**Brano di riferimento**
□ □ □ □

Come potrà vivere il ciclismo nei giorni del Coronavirus? Eppure la bicicletta è il mezzo della solitudine e della autonomia e sembra perfetta per interpretare, fuori dalla frustrazione, questa difficile stagione.
Ma il ciclismo è massa che partecipa e si affaccia sulla strada, all’arrivo è attesa che dura una vita e immaginario che viene da lontano, dall’infanzia e vento forte che porta via il gruppo colorato di ciclisti in un lampo.
Poi la tv ci potrà regalare la fatica e l’impresa. I resoconti dettagliati dei ritardi degli inseguitori e, in una schermata, tutta la carriera del fuggitivo. Senza che Andriano Dezan a memoria ci ricordi chi sia l’uomo in fuga.
Eppure, anche oggi, il vincitore di giornata è un uomo da raccontare, una storia particolare, un fiore che tiene, se fortunato, una stagione. Stelle che brillano e intravedono un destino luminoso e spesso si spengono di colpo in un declino inaspettato. E lì la speranza la ripresa, ancora una volta il racconto è l’attesa.

□ □ □ □

**Voci fornite**
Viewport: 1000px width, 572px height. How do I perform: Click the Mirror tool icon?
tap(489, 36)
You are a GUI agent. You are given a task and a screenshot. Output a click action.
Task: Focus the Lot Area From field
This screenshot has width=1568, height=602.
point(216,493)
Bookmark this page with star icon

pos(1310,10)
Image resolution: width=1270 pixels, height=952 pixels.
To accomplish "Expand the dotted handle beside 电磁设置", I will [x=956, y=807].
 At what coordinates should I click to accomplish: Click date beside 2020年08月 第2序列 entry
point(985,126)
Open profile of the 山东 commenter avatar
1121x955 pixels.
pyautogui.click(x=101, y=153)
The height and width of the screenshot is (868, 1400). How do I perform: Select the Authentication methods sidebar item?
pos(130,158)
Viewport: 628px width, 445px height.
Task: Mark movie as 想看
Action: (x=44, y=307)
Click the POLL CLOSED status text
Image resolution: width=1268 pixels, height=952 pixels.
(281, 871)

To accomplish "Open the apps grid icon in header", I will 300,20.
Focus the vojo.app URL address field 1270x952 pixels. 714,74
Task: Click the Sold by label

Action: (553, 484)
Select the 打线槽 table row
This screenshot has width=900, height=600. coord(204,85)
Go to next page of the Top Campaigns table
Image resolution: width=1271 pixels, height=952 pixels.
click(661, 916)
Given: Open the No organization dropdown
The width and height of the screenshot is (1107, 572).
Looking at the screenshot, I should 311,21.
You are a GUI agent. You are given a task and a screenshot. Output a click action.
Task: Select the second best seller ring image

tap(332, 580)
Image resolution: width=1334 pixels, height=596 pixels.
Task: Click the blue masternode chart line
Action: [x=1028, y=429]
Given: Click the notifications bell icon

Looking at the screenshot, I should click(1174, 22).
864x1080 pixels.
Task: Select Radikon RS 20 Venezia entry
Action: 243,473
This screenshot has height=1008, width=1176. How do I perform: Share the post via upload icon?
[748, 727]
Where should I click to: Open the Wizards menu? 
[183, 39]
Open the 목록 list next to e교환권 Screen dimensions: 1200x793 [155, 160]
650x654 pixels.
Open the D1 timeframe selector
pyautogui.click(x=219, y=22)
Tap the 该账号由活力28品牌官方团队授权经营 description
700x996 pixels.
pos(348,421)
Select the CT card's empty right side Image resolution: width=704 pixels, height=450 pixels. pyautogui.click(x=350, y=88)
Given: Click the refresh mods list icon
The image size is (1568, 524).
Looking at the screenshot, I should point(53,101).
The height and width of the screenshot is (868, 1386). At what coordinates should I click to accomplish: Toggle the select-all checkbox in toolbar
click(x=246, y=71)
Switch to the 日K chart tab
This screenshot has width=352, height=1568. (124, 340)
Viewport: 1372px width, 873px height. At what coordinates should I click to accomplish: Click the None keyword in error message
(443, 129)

□ □ □ □

**Consegna operativa**
Riporta testualmente il passo del brano sul ciclismo che parte da "Poi la tv ci" e termina con "l’uomo in fuga.". Per svolgere le consegne si utilizza esclusivamente il brano sul ciclismo, senza ricorrere alle voci.

**Risultato finale**
Poi la tv ci potrà regalare la fatica e l’impresa. I resoconti dettagliati dei ritardi degli inseguitori e, in una schermata, tutta la carriera del fuggitivo. Senza che Andriano Dezan a memoria ci ricordi chi sia l’uomo in fuga.